Purification plants expect shellfish will be again a luxury product this Christmas

Purification plants expect shellfish will be again a luxury product this Christmas

SOURCE: La Voz de Galicia

The shortage of bivalve predicts that prices will raise after years of containment.

Still a long month for big holiday events, but for the area of shellfish purification, the last season of the year is already underway. To fill the tables with all kinds of products, marketers usually start to stockpile material in the month of October. So, <<in theory, we are in full campaign,” noted yesterday Ramón Blanco, president of ‘Agade’. In theory, because “in practice, there is so little shellfish that is complicated to make stock,”.

In stock in the pools of purification plants, and without large amounts of shellfish at the auctions, the conclusion seems obvious. At the moment the law of supply and demand work, say the Galician purification plants workers, this Christmas, shellfish will cost the same as gold. After years of contention, it seems that this December is a month of large numbers at auctions. Species that are traditionally kept in an arc of balanced prices, it seems that this time will be also luxury goods. Cockle is the case, that at this time of year “raised 27 euro per kilogram in Noia” says a Cambados worker. Or pullet carpet shell, which is designated by the auctions less frequently than usual.

“With the clam and the cockle we can’t get back on our feet”, said the president of ‘Agade’. He is convinced that shellfish, especially the best pieces, “will raise their prices”. Remains to be seen, he says, if the market is able to take those quotations. Because the crisis is still there. and consumers can’t pay a lot of money.

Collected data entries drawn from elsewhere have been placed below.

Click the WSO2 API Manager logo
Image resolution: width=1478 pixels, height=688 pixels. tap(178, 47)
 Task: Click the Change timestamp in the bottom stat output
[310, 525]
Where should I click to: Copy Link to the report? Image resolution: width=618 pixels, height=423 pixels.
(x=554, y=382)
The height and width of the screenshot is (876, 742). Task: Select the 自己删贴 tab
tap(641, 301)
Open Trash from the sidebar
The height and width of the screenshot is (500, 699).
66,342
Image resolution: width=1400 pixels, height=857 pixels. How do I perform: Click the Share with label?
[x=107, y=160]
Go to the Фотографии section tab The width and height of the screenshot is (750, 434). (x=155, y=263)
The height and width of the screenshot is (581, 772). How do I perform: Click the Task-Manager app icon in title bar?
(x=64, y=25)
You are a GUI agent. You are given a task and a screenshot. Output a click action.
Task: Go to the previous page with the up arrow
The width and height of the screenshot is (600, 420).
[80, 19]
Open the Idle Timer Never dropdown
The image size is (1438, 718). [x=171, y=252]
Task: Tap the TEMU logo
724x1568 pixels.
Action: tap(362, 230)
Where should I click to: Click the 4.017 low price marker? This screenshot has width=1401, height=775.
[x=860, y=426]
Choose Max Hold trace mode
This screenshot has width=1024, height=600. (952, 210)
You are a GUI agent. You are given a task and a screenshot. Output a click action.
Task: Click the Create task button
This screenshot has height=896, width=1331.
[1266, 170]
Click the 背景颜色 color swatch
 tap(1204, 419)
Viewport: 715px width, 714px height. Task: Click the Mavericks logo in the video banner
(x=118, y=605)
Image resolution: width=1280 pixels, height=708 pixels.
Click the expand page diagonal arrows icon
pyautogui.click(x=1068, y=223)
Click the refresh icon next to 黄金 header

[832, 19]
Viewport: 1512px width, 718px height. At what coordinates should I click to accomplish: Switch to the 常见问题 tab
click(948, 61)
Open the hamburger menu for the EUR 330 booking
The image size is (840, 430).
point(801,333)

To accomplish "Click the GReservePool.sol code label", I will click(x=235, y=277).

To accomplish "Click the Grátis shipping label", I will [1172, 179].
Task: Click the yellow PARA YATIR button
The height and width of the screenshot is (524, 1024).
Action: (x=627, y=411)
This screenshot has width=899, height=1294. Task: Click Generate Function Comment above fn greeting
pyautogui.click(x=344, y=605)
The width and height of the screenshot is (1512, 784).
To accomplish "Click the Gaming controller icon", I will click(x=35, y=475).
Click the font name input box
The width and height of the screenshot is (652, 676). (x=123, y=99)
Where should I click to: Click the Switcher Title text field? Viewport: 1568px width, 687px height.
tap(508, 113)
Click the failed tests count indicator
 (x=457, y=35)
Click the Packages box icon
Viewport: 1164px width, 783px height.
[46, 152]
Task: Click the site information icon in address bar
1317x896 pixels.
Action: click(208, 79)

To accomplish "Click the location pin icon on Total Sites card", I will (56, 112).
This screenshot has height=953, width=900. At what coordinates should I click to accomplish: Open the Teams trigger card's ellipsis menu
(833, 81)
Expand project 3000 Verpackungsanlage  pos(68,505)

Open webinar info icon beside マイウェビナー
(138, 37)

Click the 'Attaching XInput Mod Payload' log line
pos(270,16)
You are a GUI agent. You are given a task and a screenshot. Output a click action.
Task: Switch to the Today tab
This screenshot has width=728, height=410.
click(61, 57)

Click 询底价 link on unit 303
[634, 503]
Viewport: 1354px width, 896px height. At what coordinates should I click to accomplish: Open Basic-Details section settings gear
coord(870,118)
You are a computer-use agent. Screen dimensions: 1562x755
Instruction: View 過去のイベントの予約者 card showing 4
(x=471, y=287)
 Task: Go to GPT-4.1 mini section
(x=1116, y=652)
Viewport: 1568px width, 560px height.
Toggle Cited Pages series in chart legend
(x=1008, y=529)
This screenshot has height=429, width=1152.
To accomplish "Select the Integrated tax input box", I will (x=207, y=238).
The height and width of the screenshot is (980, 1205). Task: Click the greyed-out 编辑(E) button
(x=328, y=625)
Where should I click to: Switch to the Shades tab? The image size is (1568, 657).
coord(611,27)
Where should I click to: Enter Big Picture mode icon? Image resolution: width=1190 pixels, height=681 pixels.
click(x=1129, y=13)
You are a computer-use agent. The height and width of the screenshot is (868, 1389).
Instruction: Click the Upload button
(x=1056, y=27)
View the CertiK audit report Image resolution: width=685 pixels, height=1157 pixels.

For shellfish harvesters, that the Christmas season arrive with prices of periods of splendor would be a relief. Most of the brotherhoods draw their business strategies reserving for the final stretch of the year their best production areas. They open them in December to, precisely, maximize the days of best prices. However, apart from the immediate joy that can report a good price at auction, Fisherman’s Associations know that the situation of the producers of the Arousa estuary is dark. The production crisis may trigger prices at peak times, but the rest of the time results in loss of income, lack of profitability and poverty.

Let’s review the Christmas tables. The workers of ‘Arousa’ ensure that the campaign of the mussel is presented loaded of auspices. Red tide seems to have given respite to the ‘bateeiros’, allowing them to extract the bivalve that grows in the mussel ropes.

The crab, another star at Christmas, looks like it will also be sold at prices of gold in the auctions of ‘Arousa’. Despite catches are better this year than the last one, buyers are paying more than in 2013 by the king of crustaceans. Without going any further, in the market of ‘O Grove’, kilo of this product was sold last Monday nearly to 19 euro.

And the great scallop? The Fisherman’s Association of ‘Cambados’ do hope that the analyzes allow to open the extraction campaign, at the latest, on December 1st. Thus, the gutted product gutted will not miss its appointment with Christmas.